According to Pear, media coverage of health care has become much better and more sophisticated, providing a broad range of coverage, from general interest pieces to more specialized issues. The media forces members of Congress to address questions they would not otherwise have thought about, Pear said. It was decisive in holding back the repeal of the Affordable Care Act and covering the national surge of concern about health care. When a complex bill of Supreme Court decision becomes public, Pear said, blogs can also do a good job of analyzing the news in detail and publicizing its real world implications.
Over the course of his career, Pear has covered the Department of Justice, social policy, health care, civil rights, immigration and foreign policy. But he is best known for his health policy and health care coverage.
Grossman offered a different view, saying the media has oversimplified some issues, resulting in readers who are biased on certain topics. Grossman said that Pear, in contrast, has contributed to the discourse by showing how the issues are more nuanced than the media has presented them to be. Grossman praised Pear for describing for readers a complicated, changing system — what Grossman called a “running elephant.”
A topic raised frequently by both speakers was the concept of health care as a social contract.
“The whole health insurance concept is around how you spread risks if you’re going to cover sick people,” Grossman said. “And the willingness to take on the fact that only 10 people in this room will consume 70 percent of the health care here and that you might never be part of that 10 percent, at least not for years and years and years — that’s a social contract of sorts.”
The two men also discussed working in the polarized political environment of Washington, D.C. — Grossman from the inside and Pear reporting from the outside.
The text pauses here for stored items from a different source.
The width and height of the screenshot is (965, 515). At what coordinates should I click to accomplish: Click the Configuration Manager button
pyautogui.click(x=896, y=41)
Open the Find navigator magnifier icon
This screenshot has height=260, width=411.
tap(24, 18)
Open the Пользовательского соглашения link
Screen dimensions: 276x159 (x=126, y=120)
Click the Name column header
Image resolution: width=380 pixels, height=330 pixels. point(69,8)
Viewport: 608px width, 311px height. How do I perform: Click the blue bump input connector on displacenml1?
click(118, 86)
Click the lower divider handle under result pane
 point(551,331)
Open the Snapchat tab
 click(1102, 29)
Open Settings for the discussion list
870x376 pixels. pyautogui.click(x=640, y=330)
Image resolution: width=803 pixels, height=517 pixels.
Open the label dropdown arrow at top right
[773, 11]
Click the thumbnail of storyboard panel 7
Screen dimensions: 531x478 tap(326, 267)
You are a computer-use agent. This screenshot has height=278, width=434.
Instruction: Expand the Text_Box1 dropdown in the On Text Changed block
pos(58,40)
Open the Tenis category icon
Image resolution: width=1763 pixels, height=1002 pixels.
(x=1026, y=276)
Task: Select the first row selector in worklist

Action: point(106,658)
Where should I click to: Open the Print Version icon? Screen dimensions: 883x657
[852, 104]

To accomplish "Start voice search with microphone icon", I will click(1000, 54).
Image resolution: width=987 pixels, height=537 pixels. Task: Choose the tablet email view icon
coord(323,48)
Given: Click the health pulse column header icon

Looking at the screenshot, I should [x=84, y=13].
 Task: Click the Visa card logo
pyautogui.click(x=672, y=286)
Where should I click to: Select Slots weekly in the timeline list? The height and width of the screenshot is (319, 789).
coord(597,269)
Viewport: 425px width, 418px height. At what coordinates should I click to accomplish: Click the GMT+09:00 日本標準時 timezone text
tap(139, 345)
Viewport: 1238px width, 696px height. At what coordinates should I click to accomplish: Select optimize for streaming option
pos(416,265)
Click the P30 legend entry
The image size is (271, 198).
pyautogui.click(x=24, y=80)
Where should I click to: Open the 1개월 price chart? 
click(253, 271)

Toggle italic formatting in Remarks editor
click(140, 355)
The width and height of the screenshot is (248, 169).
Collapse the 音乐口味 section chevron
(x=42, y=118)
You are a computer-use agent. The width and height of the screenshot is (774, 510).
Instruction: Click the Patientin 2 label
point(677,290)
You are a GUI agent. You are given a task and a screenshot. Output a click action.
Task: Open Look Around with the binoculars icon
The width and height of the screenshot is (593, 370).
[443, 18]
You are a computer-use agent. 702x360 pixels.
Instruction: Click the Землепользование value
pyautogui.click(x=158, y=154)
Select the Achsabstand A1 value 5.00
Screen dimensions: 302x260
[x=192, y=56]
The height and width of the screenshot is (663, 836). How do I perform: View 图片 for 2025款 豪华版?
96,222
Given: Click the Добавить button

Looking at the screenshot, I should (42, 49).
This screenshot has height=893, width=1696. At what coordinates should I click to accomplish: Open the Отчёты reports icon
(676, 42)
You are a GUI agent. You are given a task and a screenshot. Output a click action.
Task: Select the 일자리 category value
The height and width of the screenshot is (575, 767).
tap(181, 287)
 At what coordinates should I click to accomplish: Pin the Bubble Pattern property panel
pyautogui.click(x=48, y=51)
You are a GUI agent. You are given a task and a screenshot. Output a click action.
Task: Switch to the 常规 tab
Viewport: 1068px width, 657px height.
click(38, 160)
According to Grossman, working in a polarized Congress is like counseling an estranged couple. One must counsel each party separately, whereas in the past, conversations with both sides in a dispute could take place in one room. Nevertheless, he said, there are still complicated pieces of legislation that yield bipartisan cooperation, citing the 21st Century Cures Act, which authorized $6.3 billion in funding to the National Institutes of Health.
“The objective in broad outlines is the same: trying to get information a lot of times from people who don’t want to share it,” Pear said about working in a partisan climate. “But I’d say there are more talking points — maybe because the issue consumes so much of the public’s attention — which we basically have to work through.”
Pear noted the importance of language and an awareness of the different reactions that different terminology can incite. For example, he said, unlike many other media sources, he generally does not use the term “Obamacare” in his coverage of the ACA, even though Obama said the policy could be labeled after him. How one describes and portrays an event can make a difference, Pear said.
Grossman said he tries to be as neutral and informative as possible when it comes to language. But he recognized that some proposals operate differently than people think they do, and the people he works for are sometimes more interested in presentation. The ACA’s full name is the Patient Protection and Affordable Care Act, for example, but it has been shortened to the ACA as a message — most Republicans agreed with the patient protection part, he said.
In an interview with the News, Pear said that a reporter’s most important job is to get the facts, which can be difficult. When it comes to complicated and nuanced issues like health care, he added, it is important for every fact to be accurate, because readers notice the smallest mistakes.
The Poynter Fellowship was established by Nelson Poynter to bring to campus distinguished reporters, editors and others who have made important contributions to the media.